Urteil des LG Mainz vom 01.06.2006

LG Mainz: fahrzeug, grobe fahrlässigkeit, geschäftsführer, entwendung, wegnahme, feststellungsklage, diebstahl, feststellungsurteil, leistungsklage, verkehr

Versicherungsrecht
LG
Mainz
01.06.2006
4 O 318/05
Leistungsfreitheit tritt in der Fahrzeugversicherung regelmäßig wegen grober fahrlässiger Herbeiführung des
Versicherungsfalles dann ein, wenn der Versicherungsnehmer nach Verlassen des Fahrzeugs den Schlüssel im
Zündschloss stecken lässt.
Geschäftsnummer:
4 0 318/05
Verkündet am: 01.06.06
F., Justizangestellte
als Urkundsbeamtin der Geschäftsstelle
In dem Rechtsstreit
G. F. GmbH, vertreten durch den Geschäftsführer G. F., in L.

§ **Aufgabe A**: Unter welcher Bedingung tritt laut dem Auszug in der Fahrzeugversicherung regelmäßig Leistungsfreiheit ein?
Der Auszug und die Datensätze stehen in keinem Zusammenhang.

§ **Datenauszug**:
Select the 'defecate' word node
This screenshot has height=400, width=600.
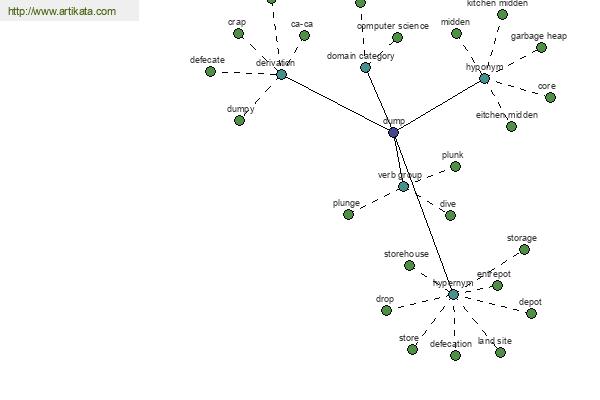[x=210, y=72]
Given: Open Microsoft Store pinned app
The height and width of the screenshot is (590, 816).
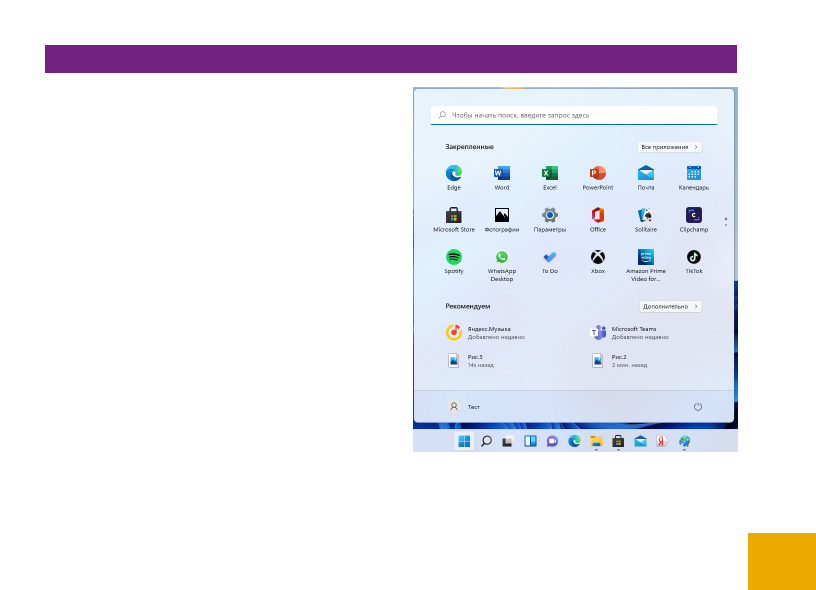Looking at the screenshot, I should (x=454, y=216).
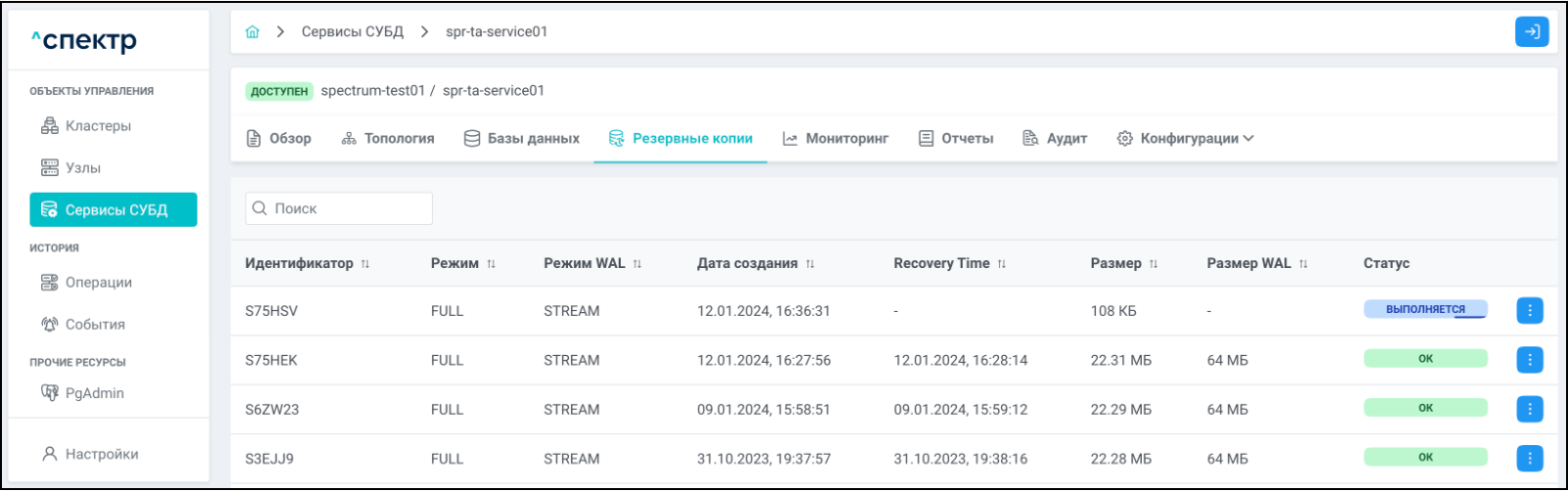Click the ВЫПОЛНЯЕТСЯ progress status bar

(1424, 310)
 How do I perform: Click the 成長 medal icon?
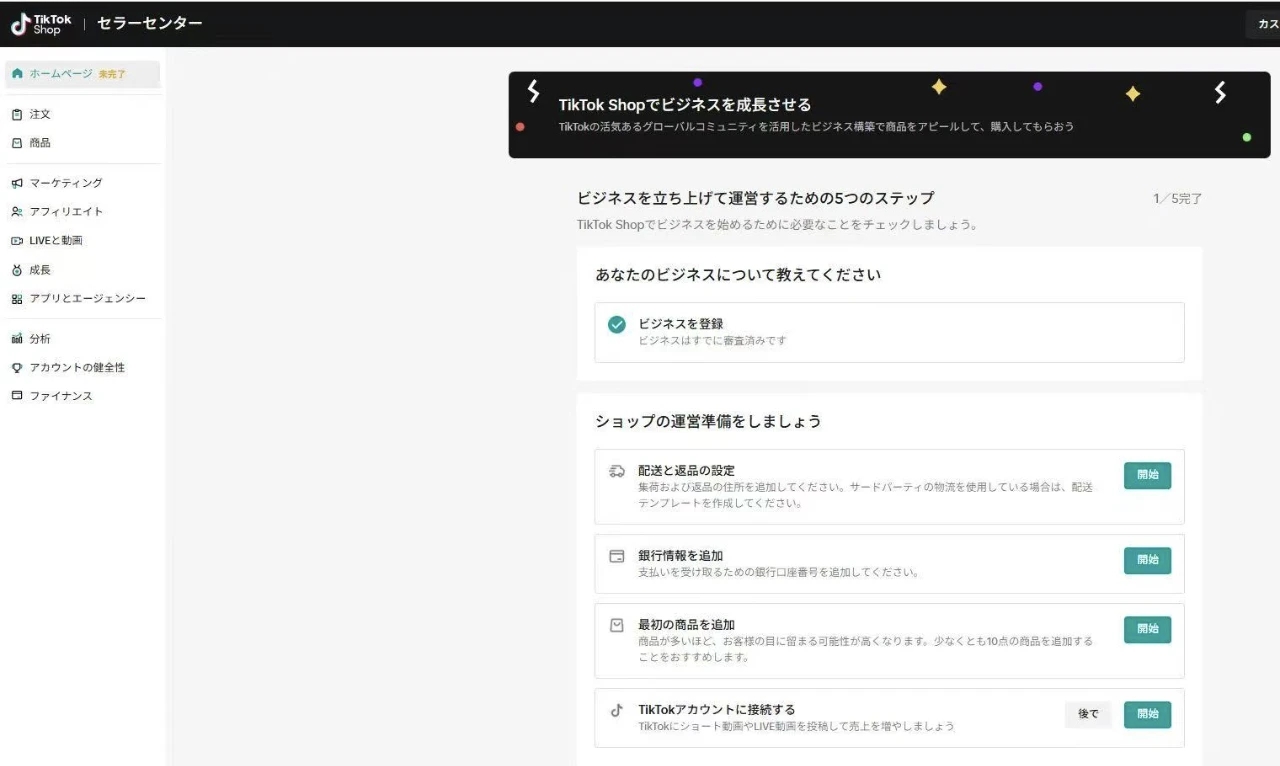tap(17, 270)
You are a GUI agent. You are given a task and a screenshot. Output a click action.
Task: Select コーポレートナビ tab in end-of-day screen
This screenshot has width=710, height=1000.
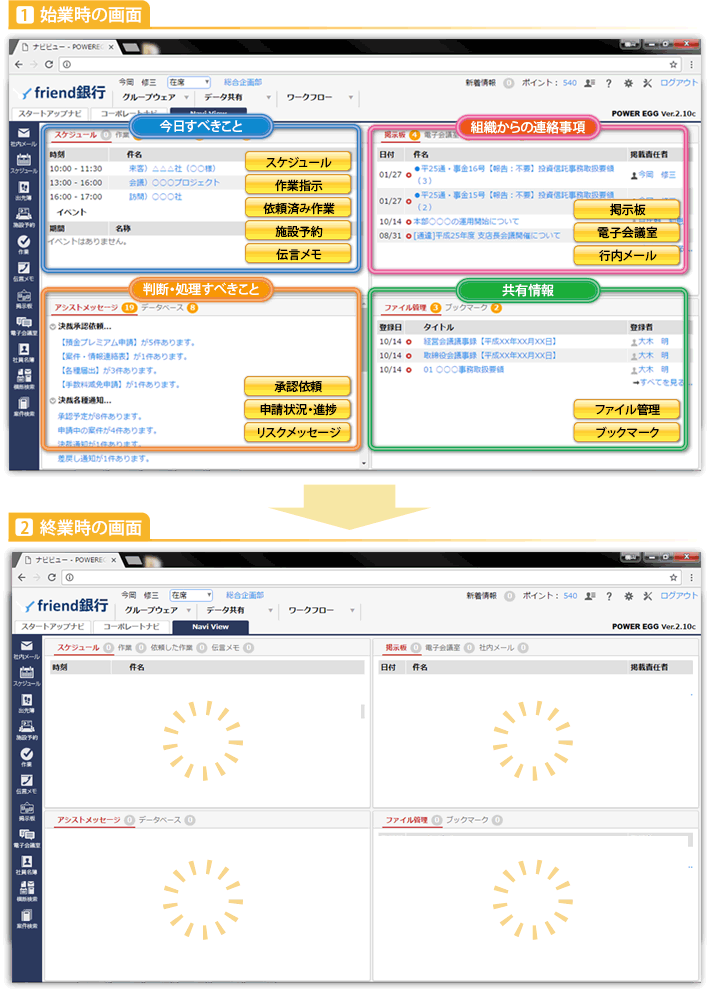pyautogui.click(x=131, y=627)
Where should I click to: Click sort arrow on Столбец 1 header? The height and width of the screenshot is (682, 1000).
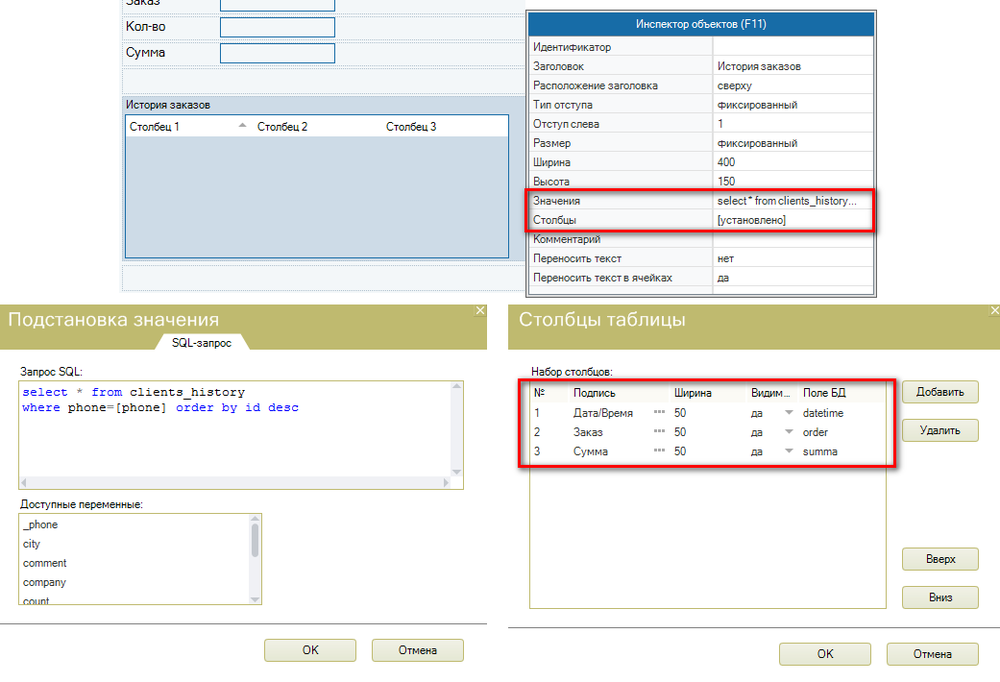click(242, 127)
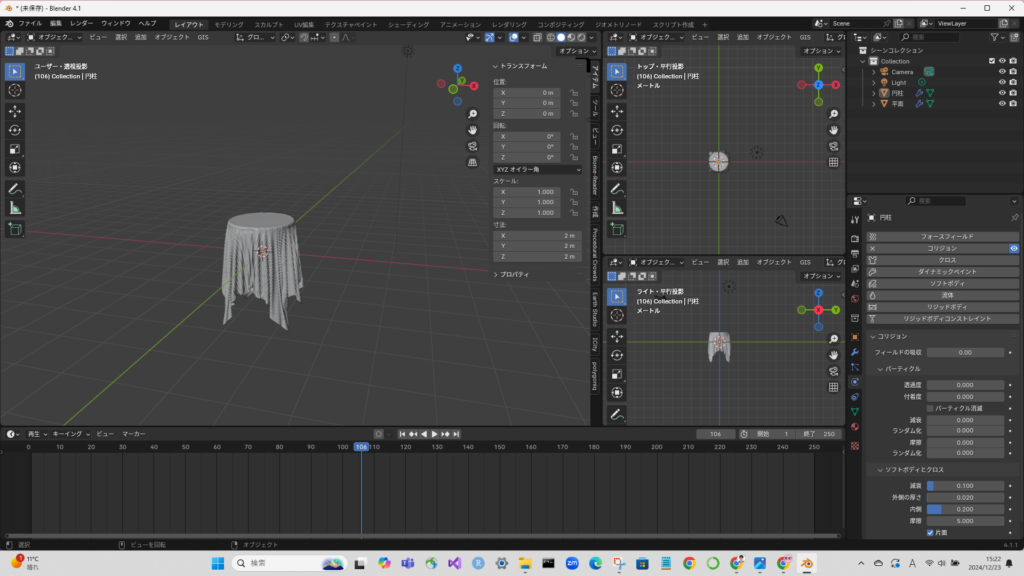Switch to the モデリング workspace tab
The image size is (1024, 576).
point(229,24)
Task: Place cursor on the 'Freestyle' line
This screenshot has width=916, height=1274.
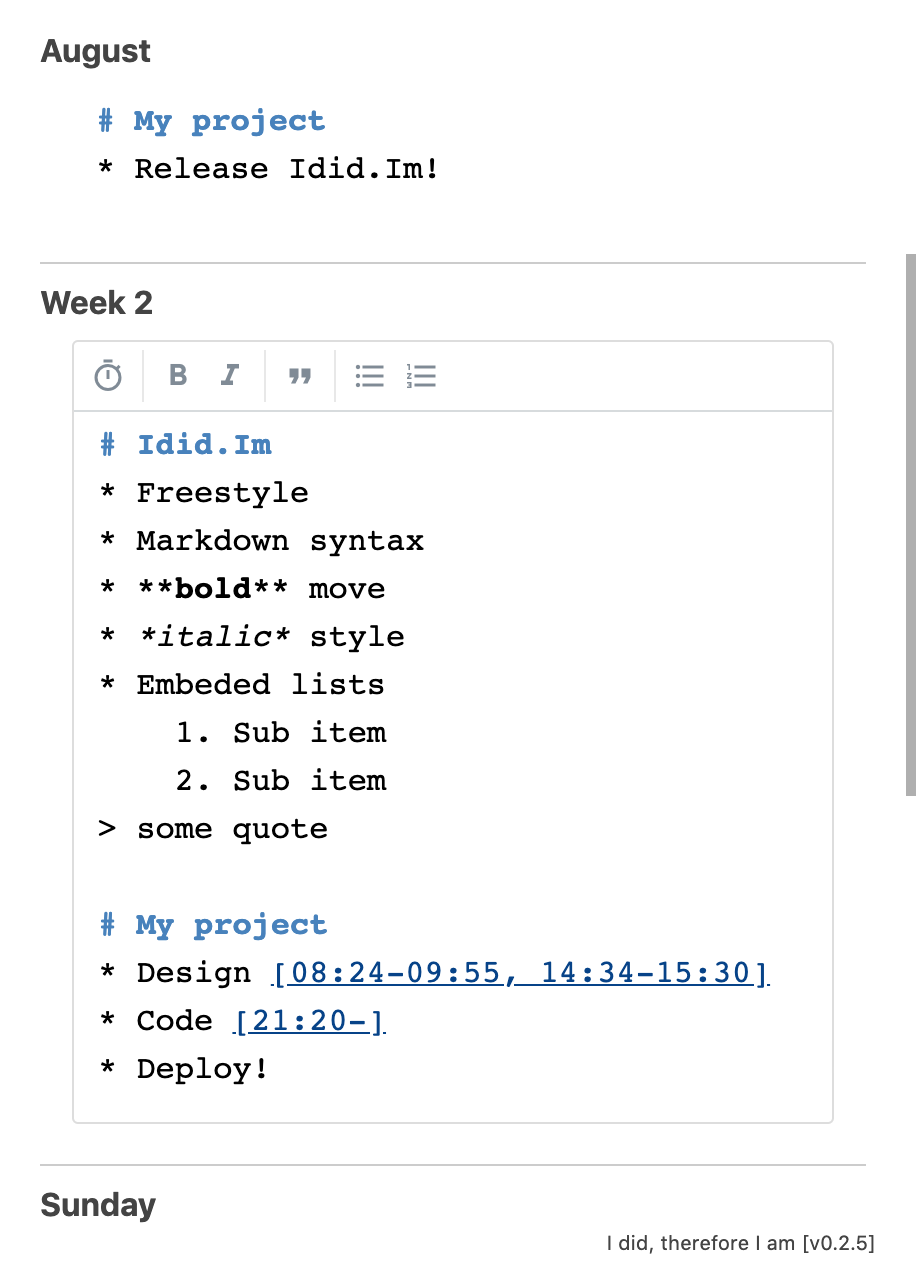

§ **Aufgabe B**: Ermittle jede Zeile der Datensätze, die die Zeichenfolge „This“ enthält, und gib sie wieder. Groß- und Kleinschreibung sind dabei zu beachten.

§ **Lösung A**: Wenn der Versicherungsnehmer nach Verlassen des Fahrzeugs den Schlüssel im Zündschloss stecken lässt.

§ **Lösung B**:
This screenshot has height=400, width=600.
This screenshot has width=710, height=1000.
This screenshot has width=916, height=1274.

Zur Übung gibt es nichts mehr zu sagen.